■ **WHAT YOU SHOULD DO**
An exact copy of every entry is what's needed, so please transcribe them all.

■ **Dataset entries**
----------

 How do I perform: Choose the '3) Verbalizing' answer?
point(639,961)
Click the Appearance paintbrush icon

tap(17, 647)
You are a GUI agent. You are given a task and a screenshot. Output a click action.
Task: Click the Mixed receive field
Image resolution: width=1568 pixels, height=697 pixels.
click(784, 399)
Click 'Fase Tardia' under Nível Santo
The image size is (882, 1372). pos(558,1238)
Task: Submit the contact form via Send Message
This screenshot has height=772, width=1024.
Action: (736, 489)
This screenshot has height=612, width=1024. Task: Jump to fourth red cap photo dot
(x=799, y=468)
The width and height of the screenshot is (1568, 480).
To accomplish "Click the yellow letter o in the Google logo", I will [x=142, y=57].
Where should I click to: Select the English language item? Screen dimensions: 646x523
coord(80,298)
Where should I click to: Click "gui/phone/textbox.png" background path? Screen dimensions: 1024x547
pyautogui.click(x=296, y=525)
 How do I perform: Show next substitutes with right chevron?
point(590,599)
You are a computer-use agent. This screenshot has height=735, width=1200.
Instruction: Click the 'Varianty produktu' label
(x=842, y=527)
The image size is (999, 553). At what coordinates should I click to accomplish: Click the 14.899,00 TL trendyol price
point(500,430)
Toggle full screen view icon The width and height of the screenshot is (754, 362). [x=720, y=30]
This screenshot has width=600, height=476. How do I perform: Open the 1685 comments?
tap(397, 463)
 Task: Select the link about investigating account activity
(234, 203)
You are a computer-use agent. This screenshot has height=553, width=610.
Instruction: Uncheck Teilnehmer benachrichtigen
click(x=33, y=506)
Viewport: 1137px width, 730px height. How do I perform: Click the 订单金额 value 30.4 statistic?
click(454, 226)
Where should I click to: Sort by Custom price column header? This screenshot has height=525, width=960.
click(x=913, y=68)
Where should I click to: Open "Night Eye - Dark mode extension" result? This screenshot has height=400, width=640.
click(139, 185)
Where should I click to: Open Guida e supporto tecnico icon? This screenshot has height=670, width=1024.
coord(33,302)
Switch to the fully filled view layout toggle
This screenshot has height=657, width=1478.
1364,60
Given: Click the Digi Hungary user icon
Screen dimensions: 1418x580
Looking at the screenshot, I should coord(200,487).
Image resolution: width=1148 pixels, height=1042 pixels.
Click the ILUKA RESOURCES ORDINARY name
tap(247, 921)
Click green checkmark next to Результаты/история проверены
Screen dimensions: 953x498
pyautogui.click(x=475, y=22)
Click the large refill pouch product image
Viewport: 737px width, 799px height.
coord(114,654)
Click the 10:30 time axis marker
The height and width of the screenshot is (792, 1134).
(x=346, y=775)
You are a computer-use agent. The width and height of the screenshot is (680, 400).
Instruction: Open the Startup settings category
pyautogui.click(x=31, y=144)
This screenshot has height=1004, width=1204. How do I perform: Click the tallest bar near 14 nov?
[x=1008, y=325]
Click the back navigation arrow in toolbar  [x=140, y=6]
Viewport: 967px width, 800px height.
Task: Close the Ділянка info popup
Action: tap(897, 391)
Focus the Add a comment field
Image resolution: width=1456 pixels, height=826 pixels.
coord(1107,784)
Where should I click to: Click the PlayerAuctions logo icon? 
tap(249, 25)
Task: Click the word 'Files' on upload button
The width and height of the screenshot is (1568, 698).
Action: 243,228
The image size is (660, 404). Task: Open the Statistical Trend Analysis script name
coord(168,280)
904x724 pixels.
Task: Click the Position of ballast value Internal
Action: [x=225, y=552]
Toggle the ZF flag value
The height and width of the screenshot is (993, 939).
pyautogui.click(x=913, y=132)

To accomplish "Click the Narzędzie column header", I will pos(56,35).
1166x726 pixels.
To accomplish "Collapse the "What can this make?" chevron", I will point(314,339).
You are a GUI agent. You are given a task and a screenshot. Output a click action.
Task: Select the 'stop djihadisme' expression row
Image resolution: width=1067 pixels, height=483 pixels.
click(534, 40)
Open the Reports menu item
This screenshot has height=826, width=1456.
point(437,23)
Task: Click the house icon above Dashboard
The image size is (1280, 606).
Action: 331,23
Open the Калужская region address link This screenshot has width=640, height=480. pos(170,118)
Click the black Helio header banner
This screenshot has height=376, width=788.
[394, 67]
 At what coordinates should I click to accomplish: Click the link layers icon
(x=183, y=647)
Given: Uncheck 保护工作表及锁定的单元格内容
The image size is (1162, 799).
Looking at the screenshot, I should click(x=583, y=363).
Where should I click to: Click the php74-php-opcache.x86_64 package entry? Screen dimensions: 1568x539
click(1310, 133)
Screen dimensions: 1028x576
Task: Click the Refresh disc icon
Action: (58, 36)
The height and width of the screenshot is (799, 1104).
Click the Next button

----------

■ **TASK RESULT**
 How do I perform: Choose the '3) Verbalizing' answer?
point(639,961)
Click the Appearance paintbrush icon

tap(17, 647)
You are a GUI agent. You are given a task and a screenshot. Output a click action.
Task: Click the Mixed receive field
Image resolution: width=1568 pixels, height=697 pixels.
click(784, 399)
Click 'Fase Tardia' under Nível Santo
The image size is (882, 1372). pos(558,1238)
Task: Submit the contact form via Send Message
This screenshot has height=772, width=1024.
Action: (736, 489)
This screenshot has height=612, width=1024. Task: Jump to fourth red cap photo dot
(x=799, y=468)
The width and height of the screenshot is (1568, 480).
To accomplish "Click the yellow letter o in the Google logo", I will [x=142, y=57].
Where should I click to: Select the English language item? Screen dimensions: 646x523
coord(80,298)
Where should I click to: Click "gui/phone/textbox.png" background path? Screen dimensions: 1024x547
pyautogui.click(x=296, y=525)
 How do I perform: Show next substitutes with right chevron?
point(590,599)
You are a computer-use agent. This screenshot has height=735, width=1200.
Instruction: Click the 'Varianty produktu' label
(x=842, y=527)
The image size is (999, 553). At what coordinates should I click to accomplish: Click the 14.899,00 TL trendyol price
point(500,430)
Toggle full screen view icon The width and height of the screenshot is (754, 362). [x=720, y=30]
This screenshot has width=600, height=476. How do I perform: Open the 1685 comments?
tap(397, 463)
 Task: Select the link about investigating account activity
(234, 203)
You are a computer-use agent. This screenshot has height=553, width=610.
Instruction: Uncheck Teilnehmer benachrichtigen
click(x=33, y=506)
Viewport: 1137px width, 730px height. How do I perform: Click the 订单金额 value 30.4 statistic?
click(454, 226)
Where should I click to: Sort by Custom price column header? This screenshot has height=525, width=960.
click(x=913, y=68)
Where should I click to: Open "Night Eye - Dark mode extension" result? This screenshot has height=400, width=640.
click(139, 185)
Where should I click to: Open Guida e supporto tecnico icon? This screenshot has height=670, width=1024.
coord(33,302)
Switch to the fully filled view layout toggle
This screenshot has height=657, width=1478.
1364,60
Given: Click the Digi Hungary user icon
Screen dimensions: 1418x580
Looking at the screenshot, I should coord(200,487).
Image resolution: width=1148 pixels, height=1042 pixels.
Click the ILUKA RESOURCES ORDINARY name
tap(247, 921)
Click green checkmark next to Результаты/история проверены
Screen dimensions: 953x498
pyautogui.click(x=475, y=22)
Click the large refill pouch product image
Viewport: 737px width, 799px height.
coord(114,654)
Click the 10:30 time axis marker
The height and width of the screenshot is (792, 1134).
(x=346, y=775)
You are a computer-use agent. The width and height of the screenshot is (680, 400).
Instruction: Open the Startup settings category
pyautogui.click(x=31, y=144)
This screenshot has height=1004, width=1204. How do I perform: Click the tallest bar near 14 nov?
[x=1008, y=325]
Click the back navigation arrow in toolbar  [x=140, y=6]
Viewport: 967px width, 800px height.
Task: Close the Ділянка info popup
Action: tap(897, 391)
Focus the Add a comment field
Image resolution: width=1456 pixels, height=826 pixels.
coord(1107,784)
Where should I click to: Click the PlayerAuctions logo icon? 
tap(249, 25)
Task: Click the word 'Files' on upload button
The width and height of the screenshot is (1568, 698).
Action: 243,228
The image size is (660, 404). Task: Open the Statistical Trend Analysis script name
coord(168,280)
904x724 pixels.
Task: Click the Position of ballast value Internal
Action: [x=225, y=552]
Toggle the ZF flag value
The height and width of the screenshot is (993, 939).
pyautogui.click(x=913, y=132)

To accomplish "Click the Narzędzie column header", I will pos(56,35).
1166x726 pixels.
To accomplish "Collapse the "What can this make?" chevron", I will point(314,339).
You are a GUI agent. You are given a task and a screenshot. Output a click action.
Task: Select the 'stop djihadisme' expression row
Image resolution: width=1067 pixels, height=483 pixels.
click(534, 40)
Open the Reports menu item
This screenshot has height=826, width=1456.
point(437,23)
Task: Click the house icon above Dashboard
The image size is (1280, 606).
Action: 331,23
Open the Калужская region address link This screenshot has width=640, height=480. pos(170,118)
Click the black Helio header banner
This screenshot has height=376, width=788.
[394, 67]
 At what coordinates should I click to accomplish: Click the link layers icon
(x=183, y=647)
Given: Uncheck 保护工作表及锁定的单元格内容
The image size is (1162, 799).
Looking at the screenshot, I should click(x=583, y=363).
Where should I click to: Click the php74-php-opcache.x86_64 package entry? Screen dimensions: 1568x539
click(1310, 133)
Screen dimensions: 1028x576
Task: Click the Refresh disc icon
Action: (58, 36)
The height and width of the screenshot is (799, 1104).
Click the Next button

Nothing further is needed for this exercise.